In the Rocky Mountain National Park, for instance, there are archeological remains from about 3,850 and 3,400 B.C. of 42 low-walled stone structures or cairns, up to hundreds of feet in length, built for game drive systems. These slight walls served as devices that permitted hunters to direct or herd game animals—like bison, sheep, deer, or elk—toward men waiting with weapons. Up to twenty-five people may have been needed to execute the game drive. Hunters may have killed the animals using darts, atlatl, spear throwers, or spears tipped with stone projectile points.

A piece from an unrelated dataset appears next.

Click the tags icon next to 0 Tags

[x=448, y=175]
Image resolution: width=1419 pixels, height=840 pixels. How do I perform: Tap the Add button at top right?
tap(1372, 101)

The Jones-Miller Bison Kill Site is an example of how the terrain was used about 8,000 B.C. as a game drive site. Remains of 300 bison were found in an arroyo, or draw, above the Arikaree River basin. It was believed that the bison were strategically driven into an area difficult for the bison to traverse and easier to kill on three occasions. Because many of the animals were nursing calves, it is estimated that the kills occurred in late fall or winter. Waldo Rudolph Wendel said in 1986 that it was the "most carefully studied bison kill" site.

==Buffalo jump==
A buffalo jump is an example of a game drive system. Hunters herded the bison and drove them over the cliff, breaking their legs and rendering them immobile. Tribe members waiting below closed in with spears and bows to finish the kills. The Blackfoot Indians called the buffalo jumps "pishkun", which loosely translates as "deep blood kettle". This type of hunting was a communal event which occurred as early as 12,000 years ago and lasted until at least 1500 AD, around the time of the introduction of horses. The broader term game jumps includes buffalo jumps and cliffs used for similarly hunting other herding animals, such as reindeer. The Blackfeet believed that if any buffalo escaped these killings then the rest of the buffalos would learn to avoid humans, which would make hunting even harder.